Abstract- As the feature size is continuously decreasing and integration density is increasing, interconnections have become a dominating factor in determining the overall quality of a chip. Due to the limited scalability of system bus, it cannot meet the requirement of current System-on-Chip (SoC) implementations where only a limited number of functional units can be supported. Long global wires also cause many design problems, such as routing congestion, noise coupling, and difficult timing closure. Network-on-Chip (NoC) architectures have been proposed to be an alternative to solve the above problems by using a packet-based communication network. In this paper, the Circuit-Switched (CS) Router was designed and analysed the various parameters such as power, timing and area. The CS router has taken more number of cycles to transfer the data from source to destination. So the pipelining concept was implemented by adding registers in the CS router architecture. The proposed architecture increases the speed of operation and reduces the critical path of the circuit. The router has been implemented using Verilog HDL. The parameters area, power and timing were calculated in 130 nm CMOS technology using Synopsys tool with nominal operating voltage of 1V and packet size is 39 bits. Finally power, area and time of these two routers have been analysed and compared.

*Keywords*- Network-on-chip, XY routing algorithm, Field Programmable Gate Array(FPGA), VHDL, system-on-chip (SoC), Latency.

# I. INTRODUCTION

Recently Networks on Chip (NoC) is playing vital role in development in VLSI. Increasing levels of integration resulted in systems with different types of applications, each having its own I/O traffic characteristics. Since the early days of VLSI, communication within the chip dominated the die area and dictated clock speed and power consumption. Using buses is becoming less desirable, especially with the ever growing complexity of single-die multiprocessor systems. As a consequence, the main feature of NoC is the use of networking technology to establish data exchange within the chip.
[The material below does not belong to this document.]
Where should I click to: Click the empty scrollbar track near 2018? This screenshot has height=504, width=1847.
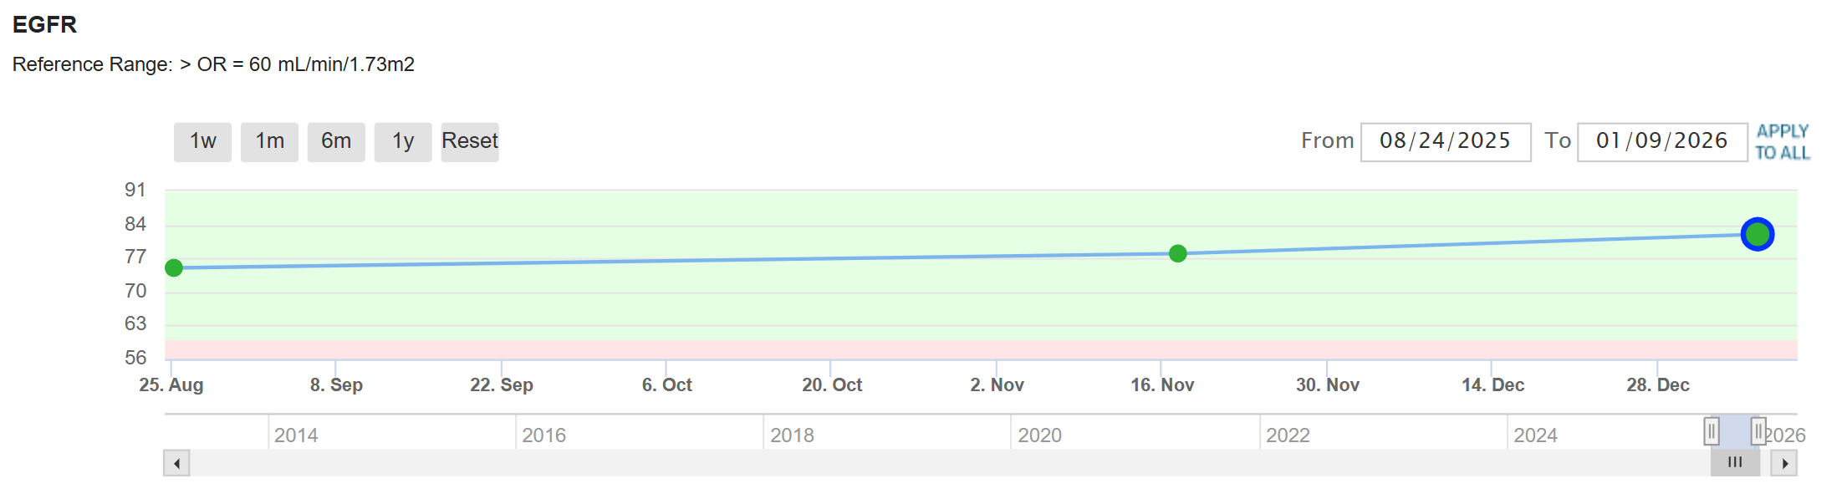pos(791,463)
All links in NoC can be simultaneously used for data transmission, which provides a high level of parallelism and makes it attractive to replace the typical communication architectures like shared buses or point-to-point dedicated wires [1]. Apart from throughput, NoC platform is scalable and has the potential to keep up with the pace of technology advances. NoC network can be modelled as a graph where in nodes, processing elements and edges are the connective links of the processing elements. Figure 1 Internal architecture of one 3X3 crossbar, it basically includes processing element (PE), router. Each PE is attached to NI which connects the PE to a local router. When a packet was sent from a source PE to a destination PE, the packet is forwarded hop by hop on the network via the decision made by each router. Like in any other network, router is the most important component for the design of communication back bone of a NoC system. In a packet switched network, the functionality of the router is to forward an incoming packet to the destination resource if it is directly connected to it, or to forward the packet to another router connected to it. It is very important that design of a NoC router should be as simple as possible because implementation cost increases with an increase in the design complexity of a router [2].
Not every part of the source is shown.